Comme regroupement municipal, M. Bédard recommande:

« Que le gouvernement fasse obligation aux municipalités des quatre territoires constituant les agglomérations de Trois-Rivières, de Sherbrooke, de Chicoutimi-Jonquière et de l’Outaouais, de choisir …entre les deux options suivantes :

– le maintien du découpage actuel des municipalités locales, assorti d’un transfert majeur de responsabilités à l’instance supramunicipale dont le territoire inclut l’agglomération ; ou

– le regroupement en une seule municipalité des municipalités locales de l’agglomération ou du centre urbanisé de celle-ci, assorti d’un transfert de responsabilités moindre à l’instance supramunicipale ».

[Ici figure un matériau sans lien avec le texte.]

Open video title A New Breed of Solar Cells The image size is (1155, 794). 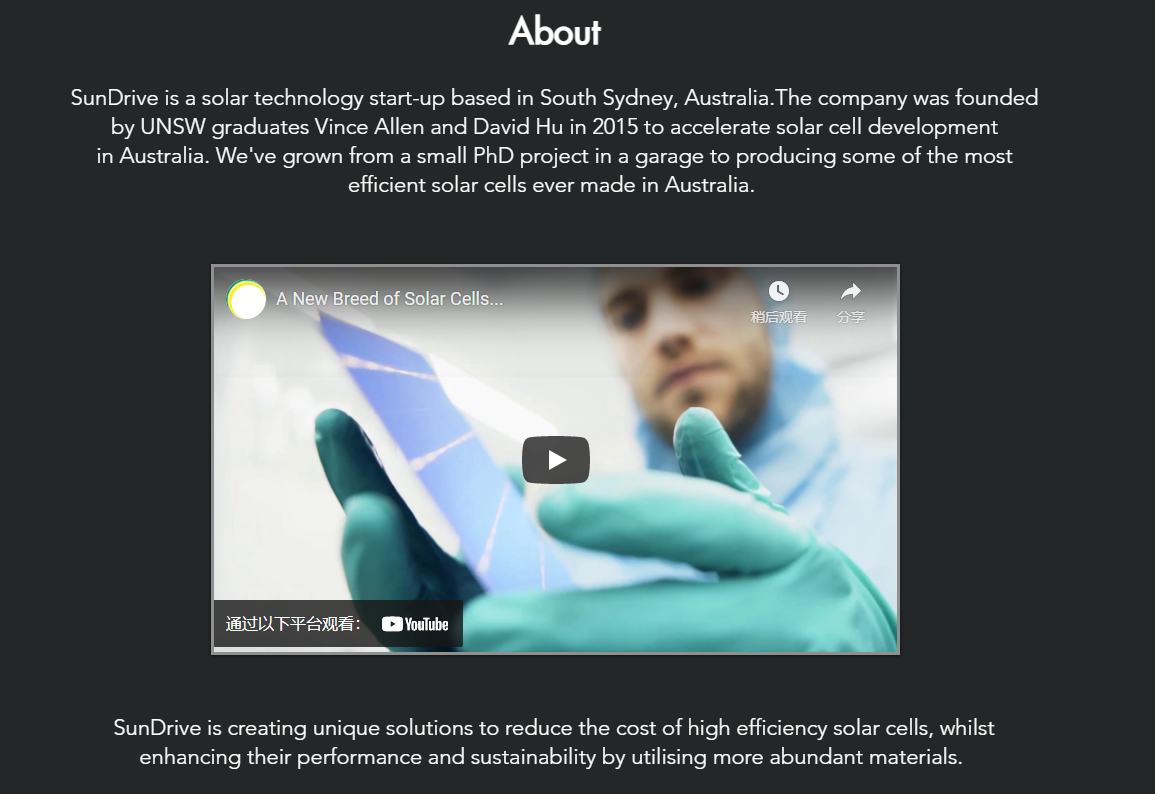(x=389, y=299)
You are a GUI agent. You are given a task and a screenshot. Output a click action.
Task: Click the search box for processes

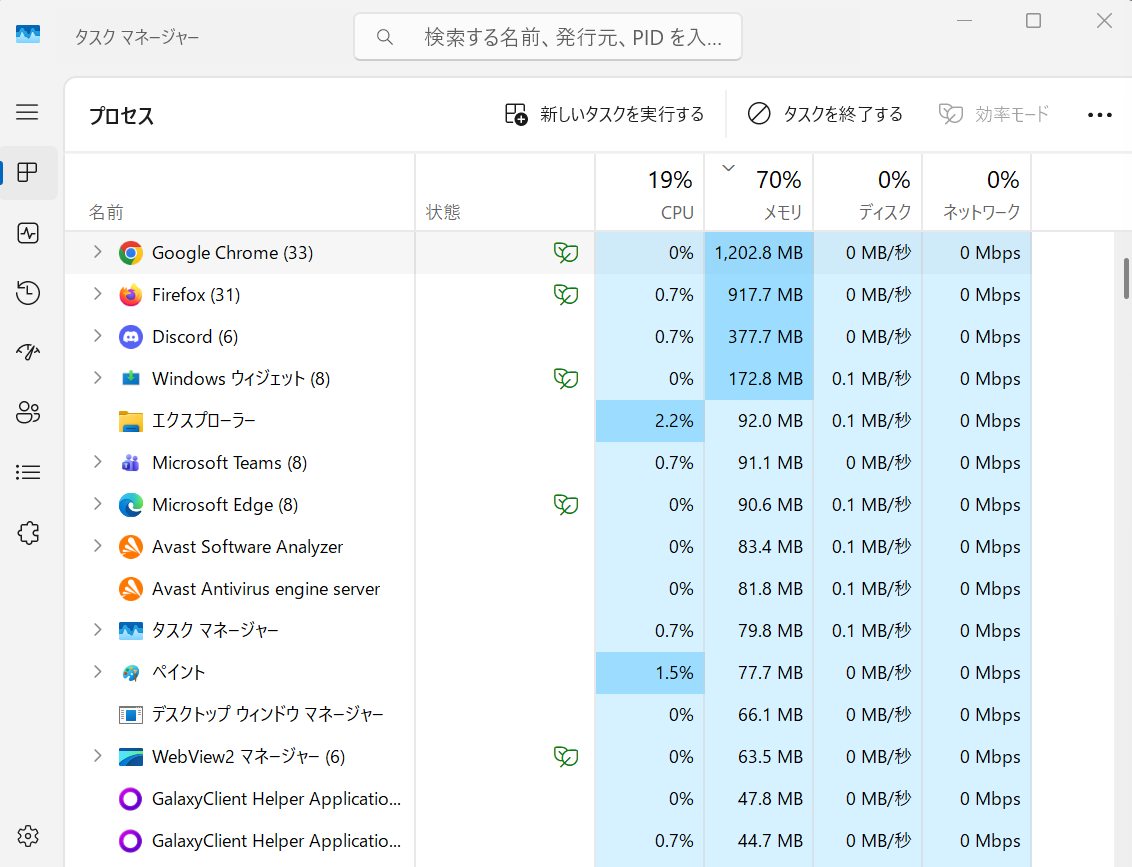[x=548, y=37]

Dans le livre blanc de la ministre Harel, « La réorganisation municipale », publié en 2000 et qui est la suite du précédent rapport Bédard, on remarque que la ministre est particulièrement préoccupée par l’étalement urbain qui se produit autour de Montréal et dans l’Outaouais. Nous savons que la ministre a choisi l’option B soit des fusions partout en province. 

Pour la ville issue des fusions dans le haut-Saguenay, peut-on constater :

  • que le fardeau fiscal a été mieux réparti? Oui, mais les services le sont-ils ou le sont-ils trop? Par exemple, le service de transport en commun qui n’est pas adapté à l’achalandage.
  • que la concurrence intermunicipale a été réduite? Non. Les centres-villes sont aussi nombreux, le tiraillage pour la localisation de services municipaux ou provinciaux se poursuit. Ti-Jean dit oui, Ti-Paul dit non comme dans le cas de la revitalisation de la zone ferroviaire à Chicoutimi. La représentativité électorale n’est toujours pas réglée, affaiblissant l’arrondissement de Chicoutimi au profit des deux autres et l’esprit de clocher (qu’un certain sociologue réputé nomme « sentiment identitaire »), qui est toujours aussi vif, y est pour quelque chose. Un parti politique municipal qui se dit démocratique n’intervient même pas pour un septième district à Chicoutimi pour probablement protéger son électorat à Jonquière.
  • qu’il y a une plus grande synergie? Non. La multiplication des bureaux de tourisme et des grosses bibliothèques en sont des exemples. Des millions de dollars dépensés dans Promotion Saguenay pour des résultats plus que mitigés. Dites-moi quelle synergie retrouve-t-on entre la Ville et les différents intervenants de développement que sont les universités, les cégeps, les manufacturiers, les autres municipalités et paliers gouvernementaux? 
  • que l’étalement urbain a été jugulé? Non c’est pire qu’avant. Les « développeurs de quartiers » s’en donnent à cœur joie. Les élus veulent à tout prix occuper tout le territoire. Le schéma d’aménagement deux fois « révisé » n’est encore qu’une copie du schéma précédant la fusion.
  • que nous avons choisi le bon type de regroupement? Non, la preuve vous en sera faite ci-dessous.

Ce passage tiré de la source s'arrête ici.